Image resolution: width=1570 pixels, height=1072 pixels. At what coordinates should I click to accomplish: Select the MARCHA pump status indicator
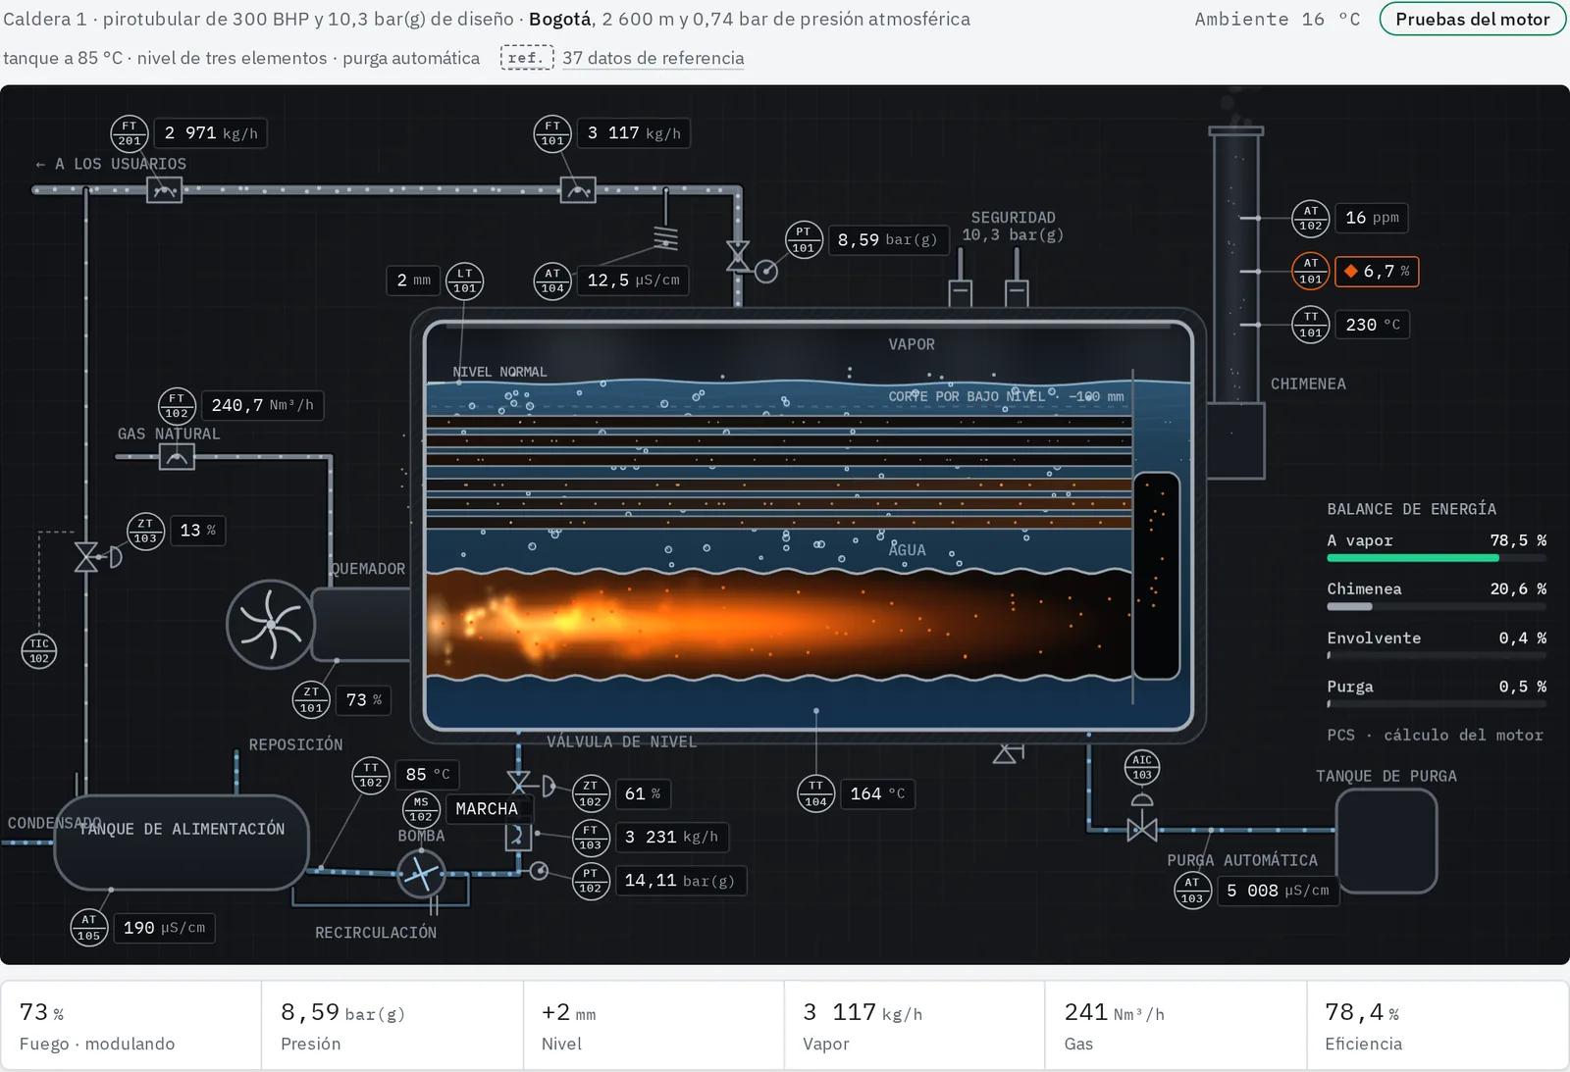(x=487, y=809)
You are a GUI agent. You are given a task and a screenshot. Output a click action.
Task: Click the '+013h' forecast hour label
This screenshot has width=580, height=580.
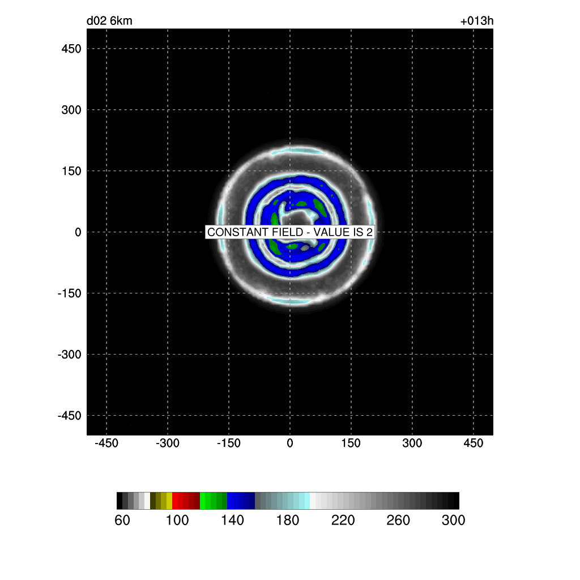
·····
> Description of the task
Each line of the listing that contains the word "screenshot" must be copied.

> Exercise answer
You are a GUI agent. You are given a task and a screenshot. Output a click action.
This screenshot has width=580, height=580.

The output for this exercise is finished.